1966  –  Launch of Gemini X (command pilot John W Young and pilot Michael Collins) from Cape Canaveral launch site LC-19.  This was the sixteenth manned American spaceflight.


1997  –  Death of Eugene Shoemaker, astrogeologist, and co-discoverer of comets (along with his wife and David Levy).  Of their combined tally, the most important was  probably Shoemaker-Levy 9, which collided with Jupiter in 1994.


July 15 – Dame Jocelyn Bell Burnell

Today is the birthday of Professor Dame Susan Jocelyn Bell Burnell DBE, born July 15th 1943 in Belfast, Northern Ireland. Dame Jocelyn was the the discoverer of the first four pulsars, and, rather disgracefully, a non-recipient of the Nobel Prize for her efforts, which has annoyed a great many people, although Bell herself has been very forgiving, as one would expect from a good Quaker girl.


1890 – Asteroid 294 Felicia was discovered by Auguste Charlois.


 

July 14 – Elst-Pizarro: Asteroid or Comet?

Minor planet 7968 Elst-Pizarro was discovered by Eric W Elst and Guido Pizarro from photographic plates taken by Pizarro while he and his brother Oscar were working as assistants with the ESO Schmidt telescope at La Silla Observatory, on July 25, 1979. The discovery was reported by Elst, of the Royal Observatory, Uccle, Belgium, on August 7th. Comet 133P/Elst-Pizarro was discovered by M R S Hawkins and R H McNaught on July 14, 1996.  They are one and the same.

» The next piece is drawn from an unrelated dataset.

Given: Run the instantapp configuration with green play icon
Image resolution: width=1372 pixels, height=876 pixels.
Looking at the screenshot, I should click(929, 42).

133P/Elst-Pizarro has characteristics of both an asteroid (for a start, it’s in the asteroid belt, with an orbit varying between 2.6 and 3.6 AU) and a comet (it sometimes has a tail). The tail suggests a non-asteroidal icy composition, although it is also possible that this is a rocky body that occasionally expresses dust due to the gas pressure of evaporating ice.  This is where I go off at a tangent to make sure we’re on the same wavelength with the word “express”.  Your small strong coffee is called an espresso because of the way the water is forced under pressure through the beans,  like so much ice from the surface of comet 133P/Elst-Pizarro (possibly) and has nothing to do with the speed of it’s drinking, or the way it makes you rush around like a lunatic for thirty minutes afterwards.  And while we’re on the subject, look up the origin of the name cappuccino. (End of pointless aside.)

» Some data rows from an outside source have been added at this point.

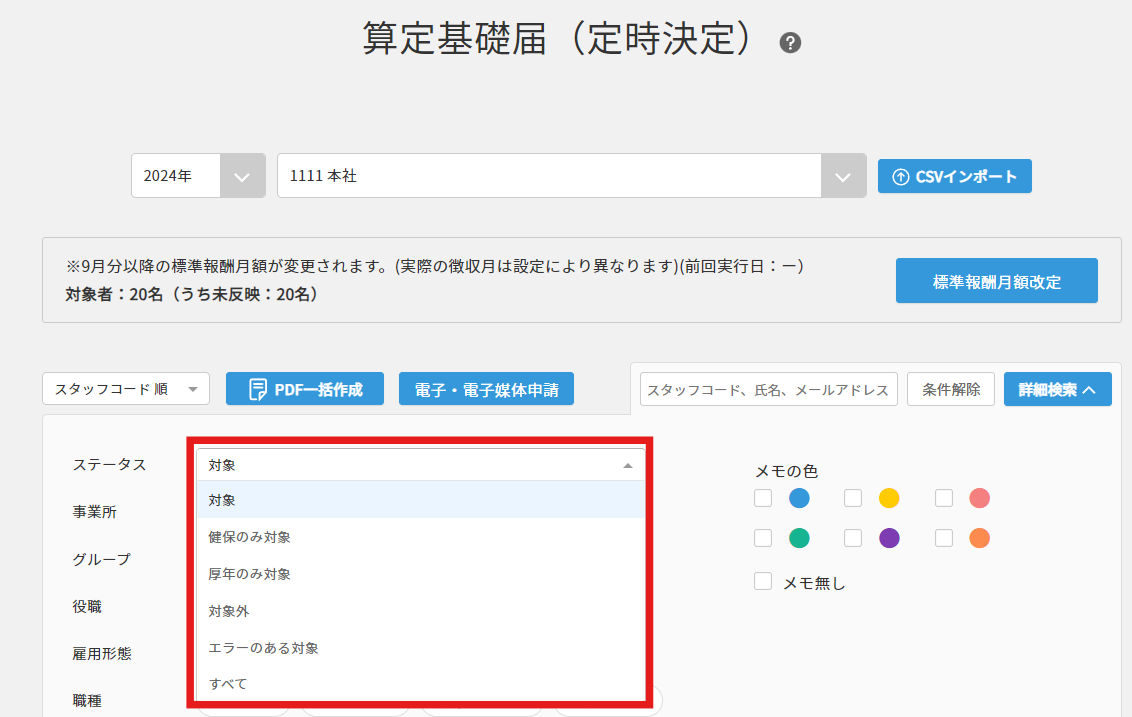Click the 電子・電子媒体申請 button
The height and width of the screenshot is (717, 1132).
pos(486,389)
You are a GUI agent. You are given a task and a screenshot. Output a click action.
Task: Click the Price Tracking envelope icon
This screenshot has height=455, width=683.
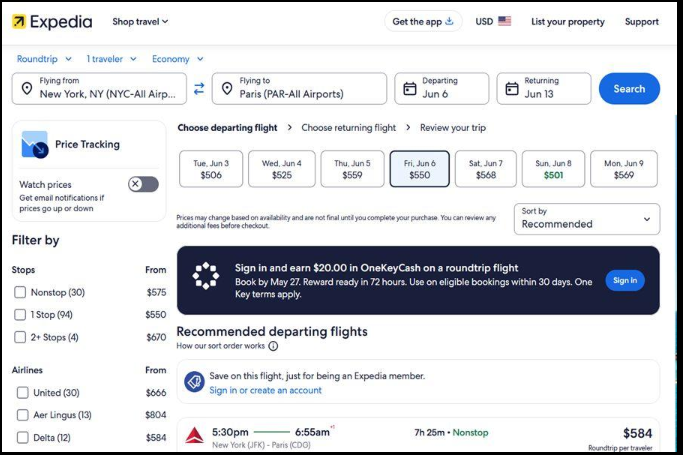(x=34, y=145)
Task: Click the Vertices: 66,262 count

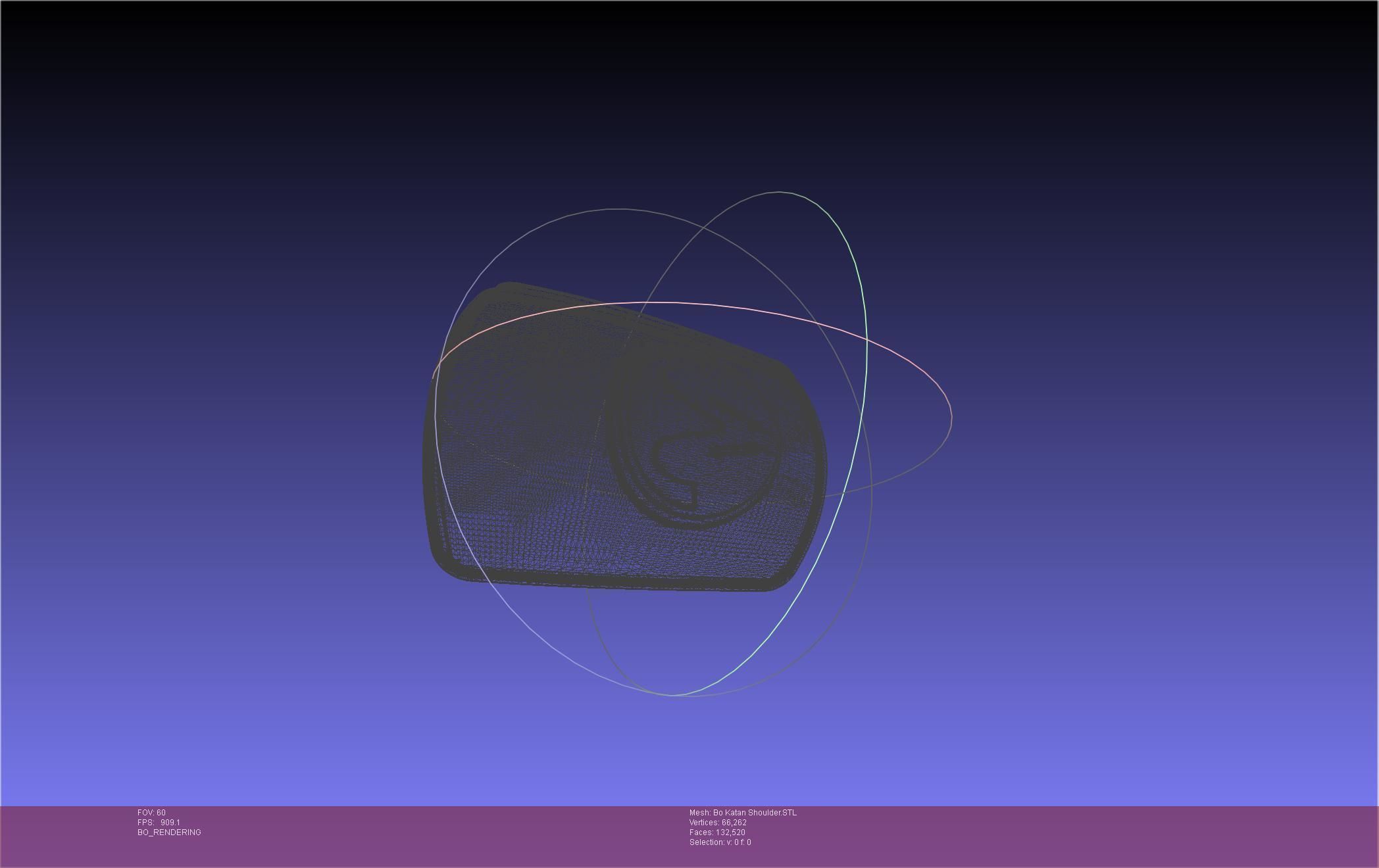Action: tap(718, 823)
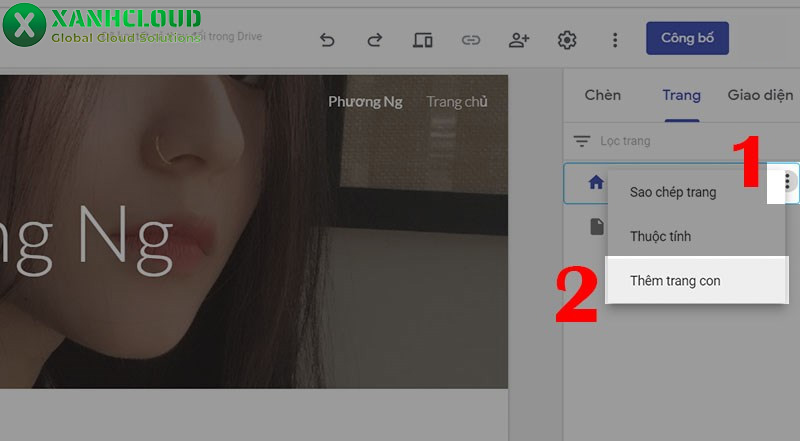Click the Redo arrow icon
This screenshot has width=800, height=441.
pyautogui.click(x=375, y=40)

The occasional nature of the tail doesn’t do much for E-P’s comet cred. It only tends to appear close to the perihelion of its 5.62 year journey around the Sun.


July 13 – Gamma Cephei Ab

Gamma Cephei Ab was probably discovered on July 13,  1988 by Bruce Campbell, Gordon Walker and Stephenson Yang. But there was, understandably, a certain amount of uncertainty over whether they had, in fact, discovered the first extra-solar planet, so it wasn’t confirmed until more than a decade later.
The star Gamma Cephei is, of course, in the constellation Cepheus, named after a mythological king of Aethiopia. It is a binary system, comprising Gamma Cephei A, a “K” type star (the next most common type of main sequence star after the “M” types) and B, thought to be a red dwarf.

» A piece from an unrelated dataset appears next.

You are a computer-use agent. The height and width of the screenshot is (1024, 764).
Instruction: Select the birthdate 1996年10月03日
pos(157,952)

La Délivrance d'Andromède (1679) by Pierre Mignard.

La Délivrance d’Andromède (1679) by Pierre Mignard.

Today’s visual aid is from the Louvre, Paris, and shows King Cepheus (kneeling) and his queen, Cassiopeia, thanking Perseus for freeing their daughter Andromeda.  Completing the collection of Northern constellations, a certain winged horse can be seen palette-bombing in the background.